The Alagille Syndrome Alliance was founded in 1993 as a support group for individuals and families with Alagille Syndrome (AGS), a rare multi-symptom genetic disorder. Today the Alliance serves over 500 families worldwide. We are growing, striving to extend our reach to more families, educate more health professionals, and participate in research initiatives, and tirelessly working to build a better life for everyone living with the challenges of AGS. Our mission is to be the main networking resource and source of information for people with AGS, their families, friends, and health care providers. We are also dedicated to increasing public awareness of AGS and supporting research efforts on behalf of the AGS Community.
Areas of Expertise
My name is Cindy Luxhoj Hahn and I'm the founder and president of the Alagille Syndrome Alliance. This is a true labor of love for which I am paid in hugs, thank you notes, and smiles. I have published the Parent Letters Project: Messages of Love and Appreciation to Children with Liver Disease, AGS and Me: A Coloring Book for AGS Kids, and AGS ‘Tweens to Twenties: A Survival Guide”. I'm a native Oregonian and love the Pacific Northwest, where I'm an avid edible gardener, hiker and mom of three.

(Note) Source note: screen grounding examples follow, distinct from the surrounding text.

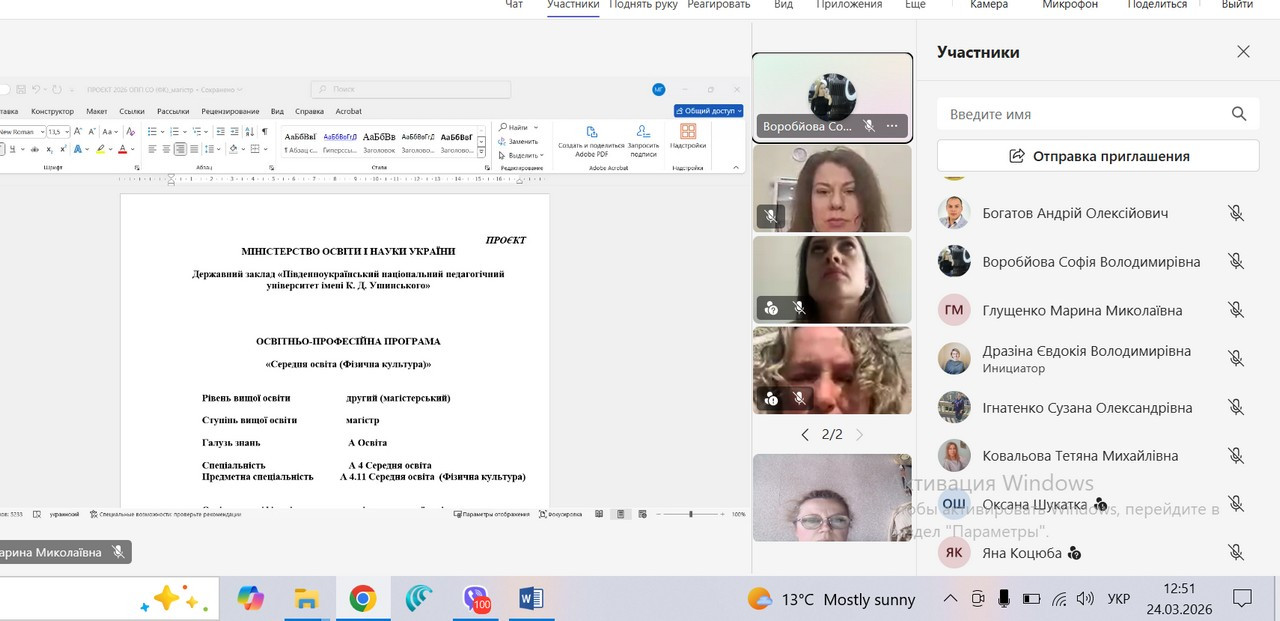The width and height of the screenshot is (1280, 621).
Task: Switch to the Ссылки ribbon tab
Action: click(x=132, y=111)
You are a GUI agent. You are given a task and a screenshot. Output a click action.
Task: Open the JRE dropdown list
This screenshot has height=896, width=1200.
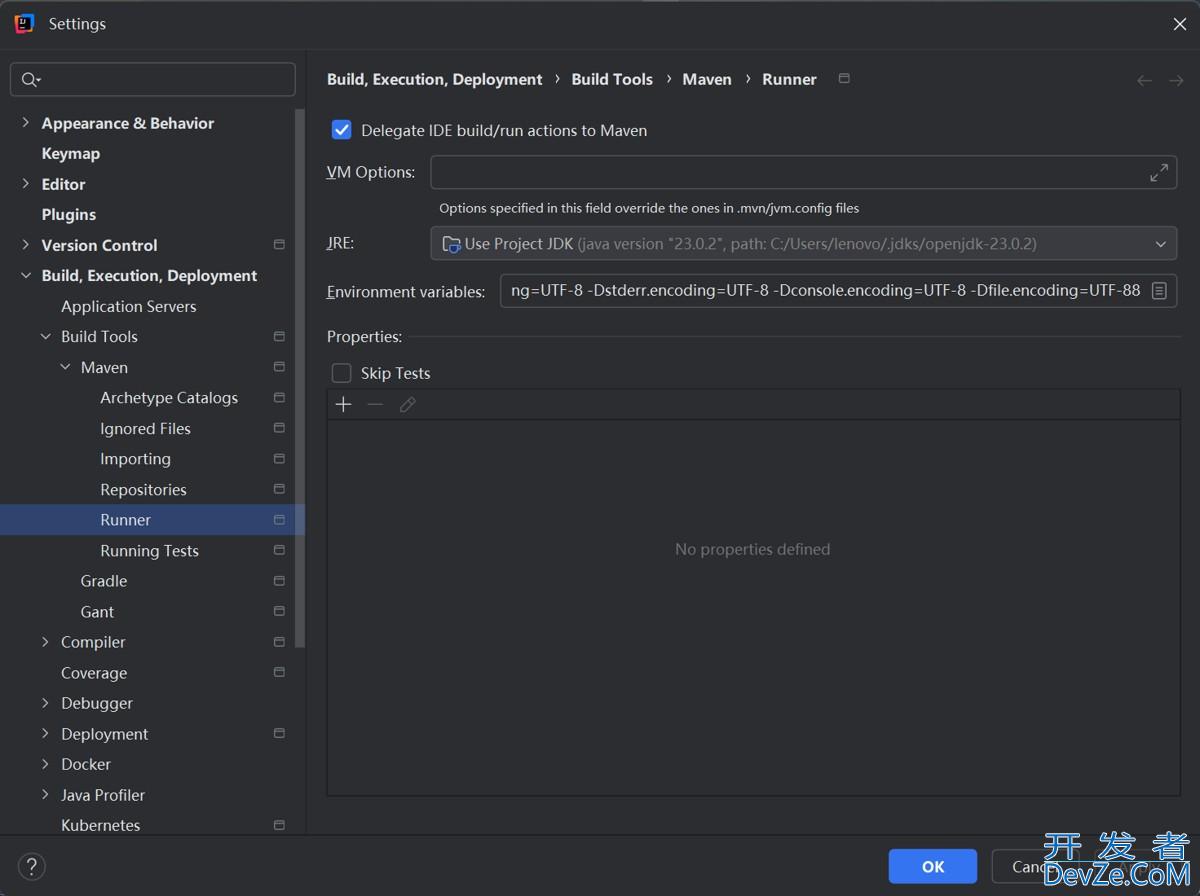[1160, 244]
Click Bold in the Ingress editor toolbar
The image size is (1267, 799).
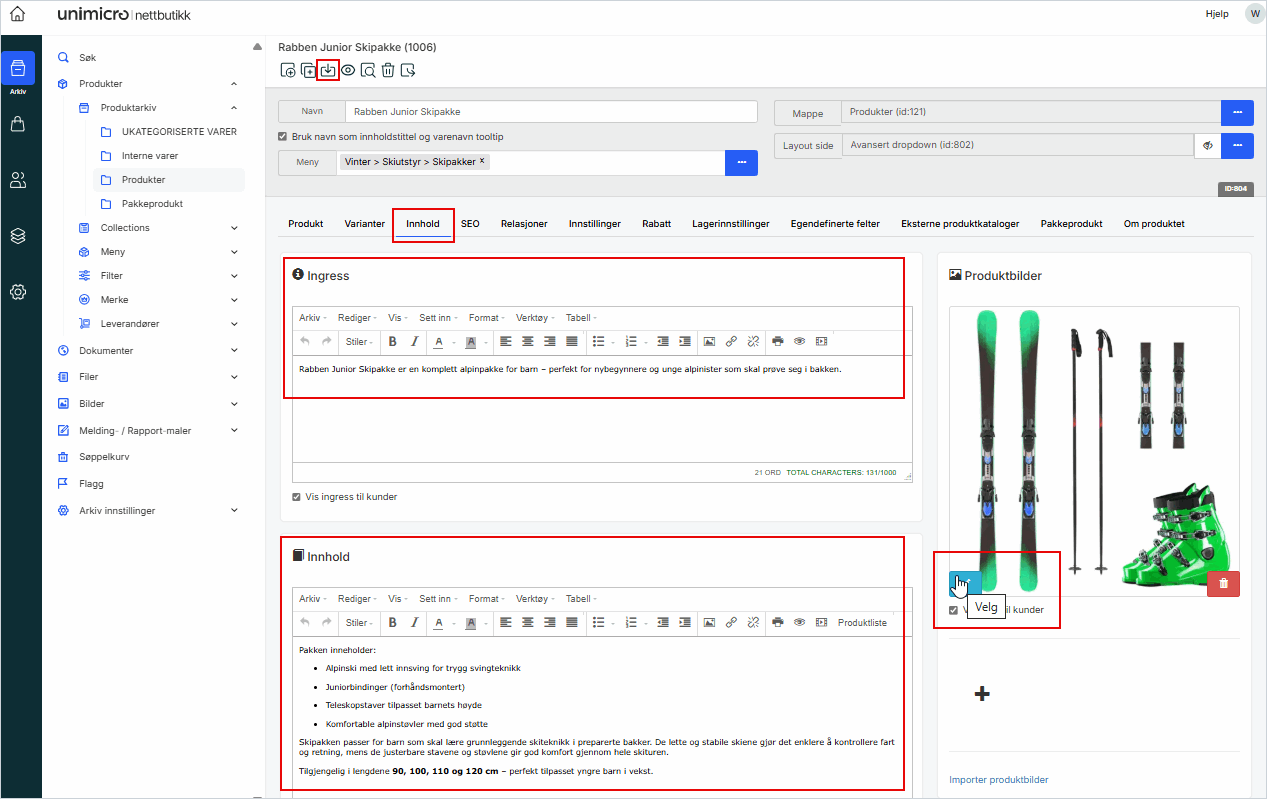tap(392, 342)
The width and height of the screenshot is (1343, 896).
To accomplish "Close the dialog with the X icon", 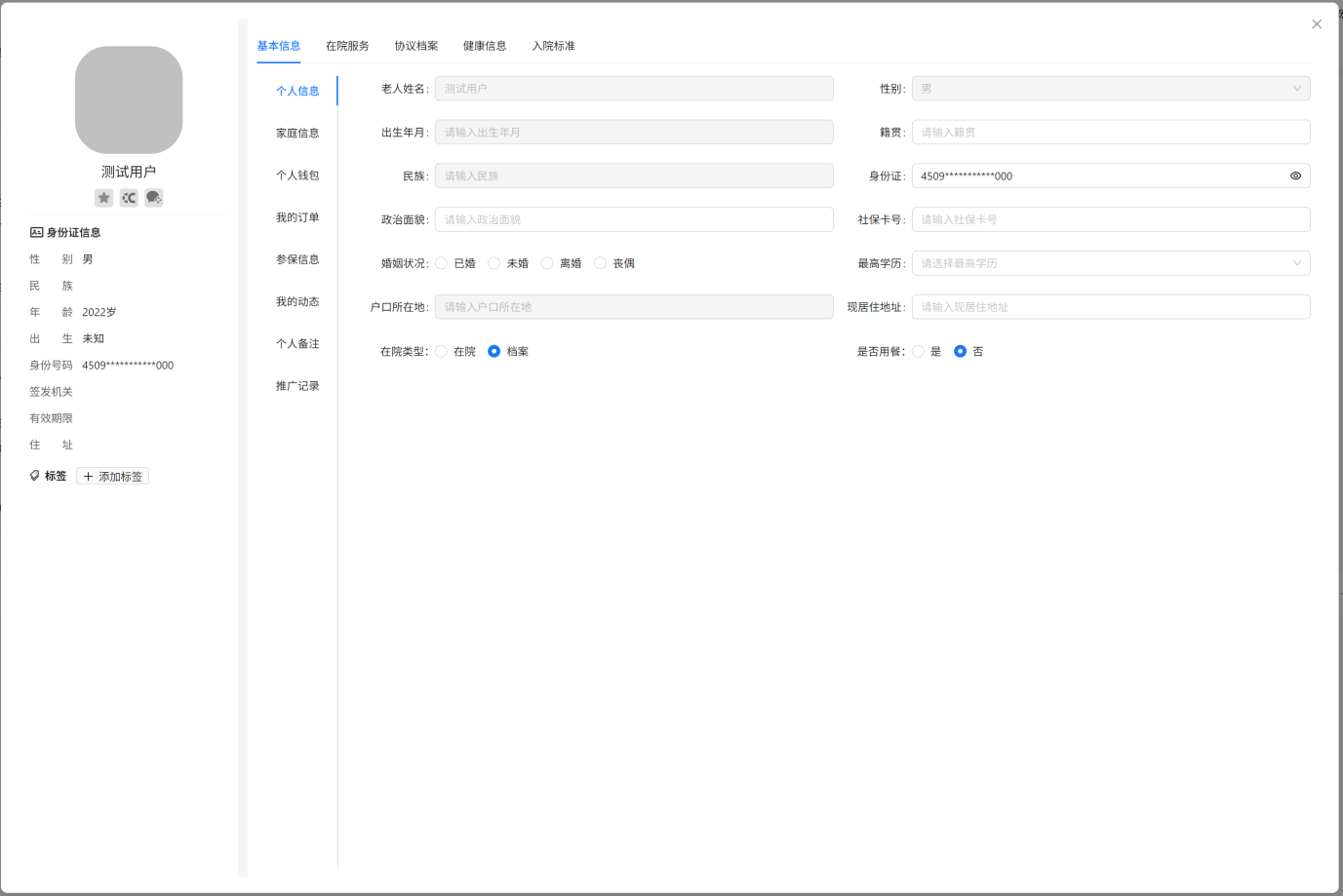I will pyautogui.click(x=1317, y=24).
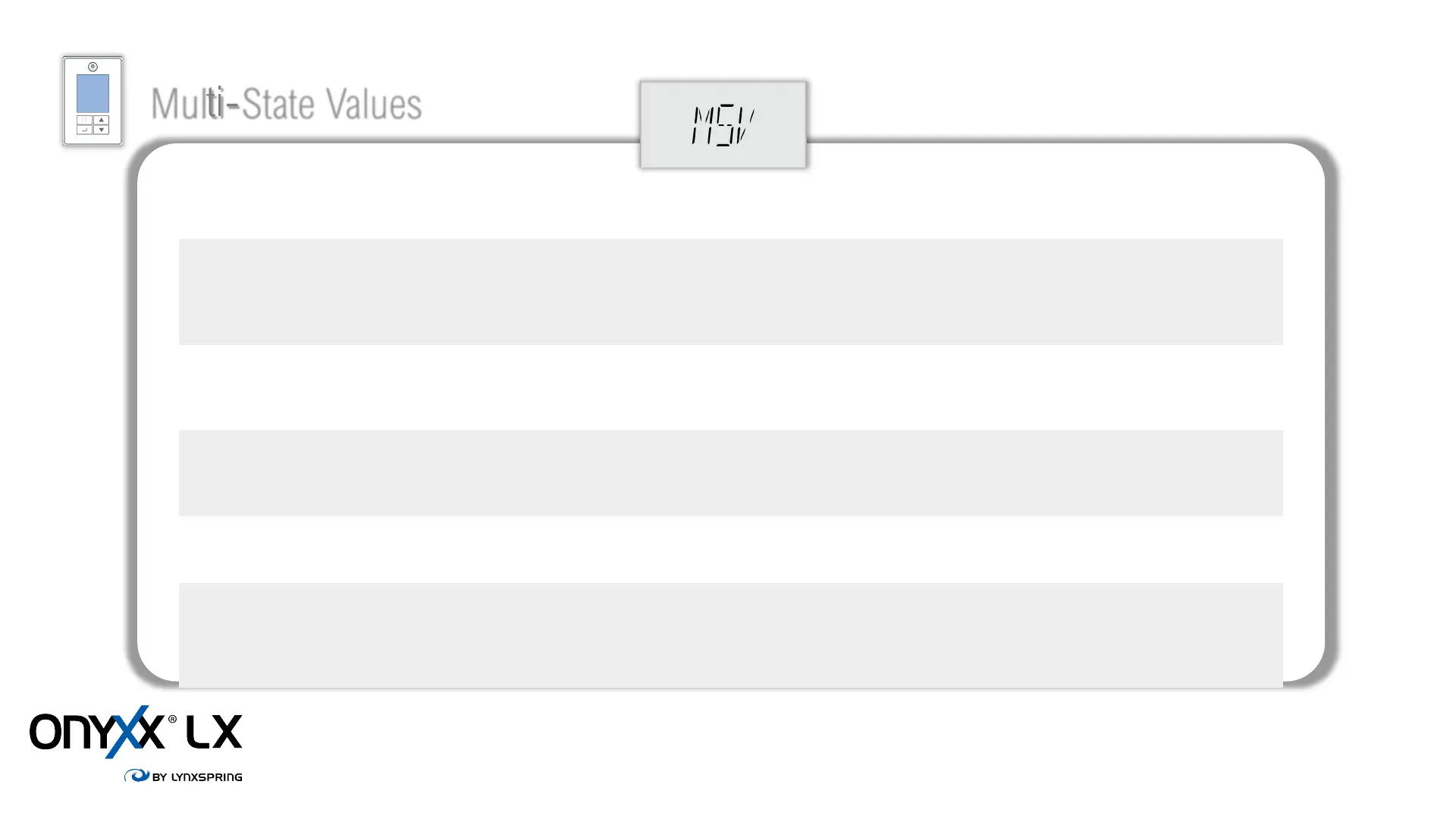
Task: Click the square key on thermostat keypad
Action: (84, 120)
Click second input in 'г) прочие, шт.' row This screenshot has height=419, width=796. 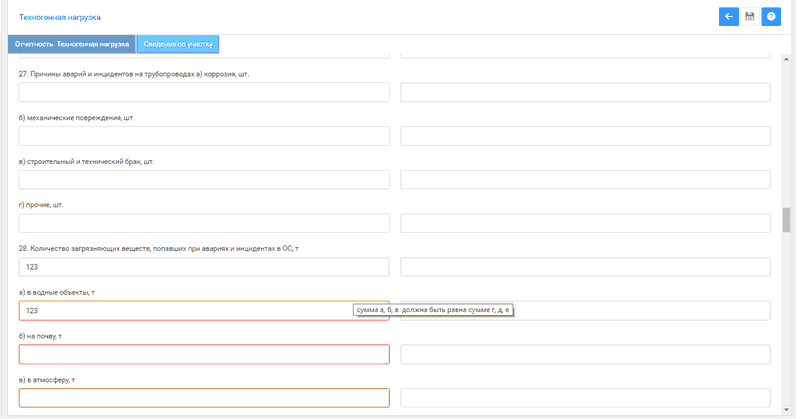[585, 223]
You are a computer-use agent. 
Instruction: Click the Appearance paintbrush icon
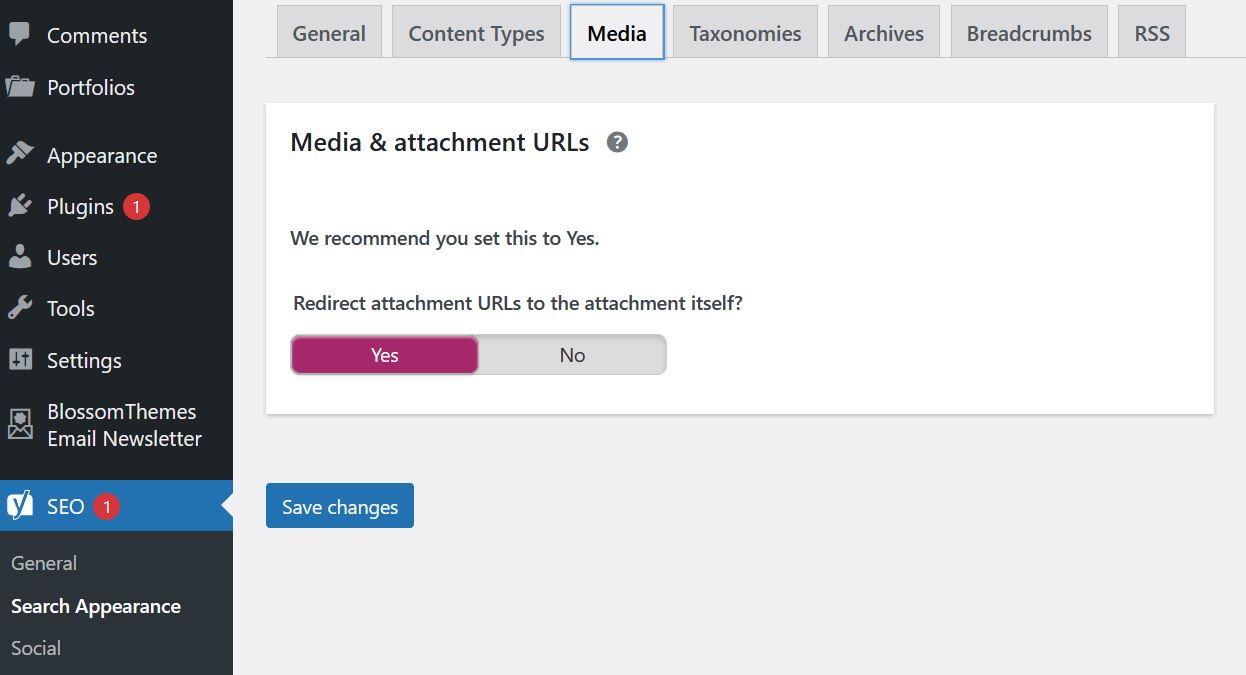coord(19,155)
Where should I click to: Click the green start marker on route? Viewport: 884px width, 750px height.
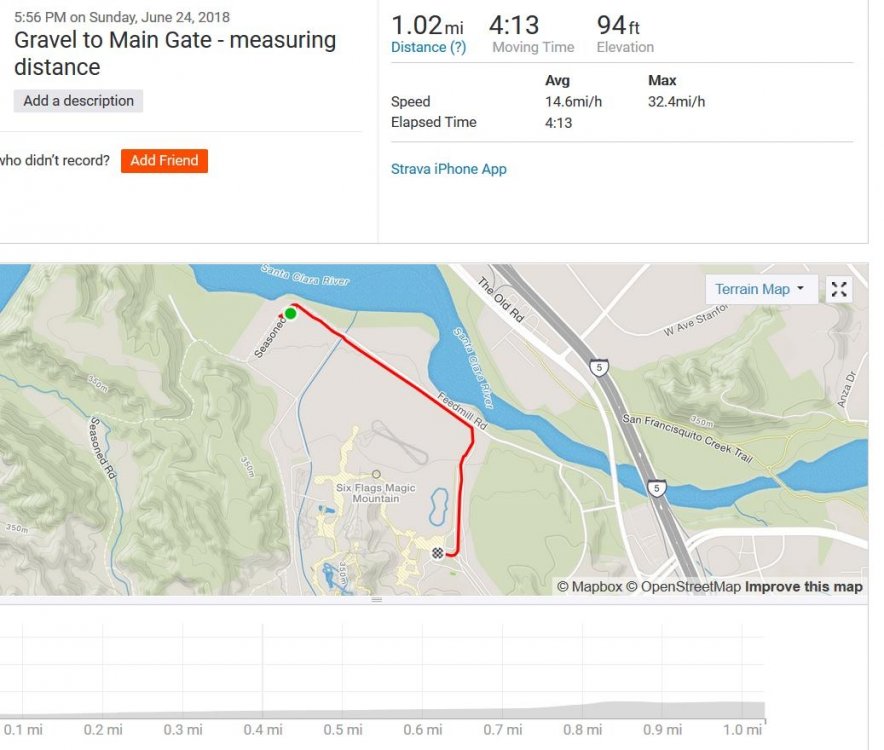(290, 314)
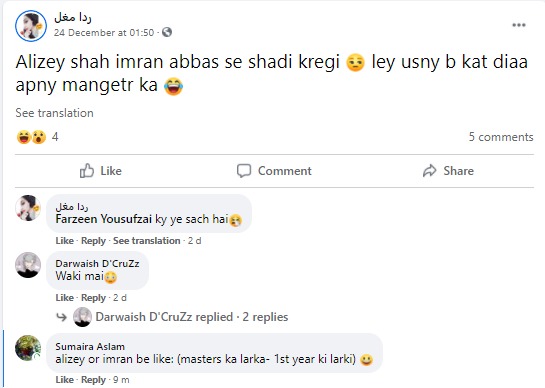The image size is (545, 388).
Task: Open the three-dot post options menu
Action: pos(519,25)
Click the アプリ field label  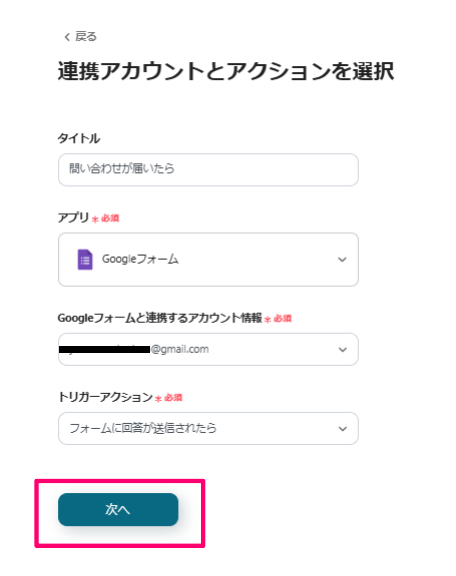73,217
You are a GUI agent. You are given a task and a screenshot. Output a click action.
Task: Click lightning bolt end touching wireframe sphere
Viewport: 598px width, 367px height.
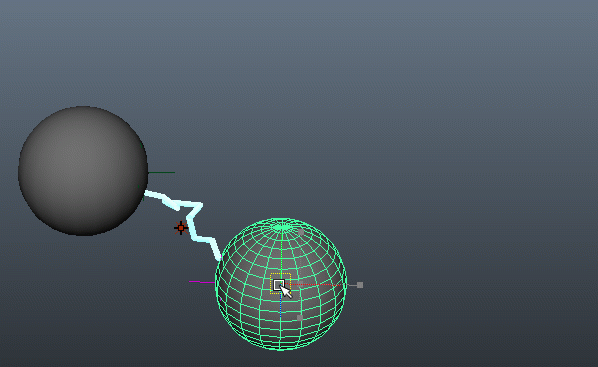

I sit on the Oregon Advisory Council of the Pacific Northwest Chapter of the American Liver Foundation, where I helped plan the Northwest Regional Pediatric Liver Disease Symposium in Seattle, WA (2008), and where I assist with the annual Flavors of Portland. I also chair the Patient Advocacy Group Committee and sit on the Steering Committee of the Cholestatic Liver Disease Consortium, an NIH/NIDDK funded research consortium studying AGS and four other cholestatic liver diseases of childhood.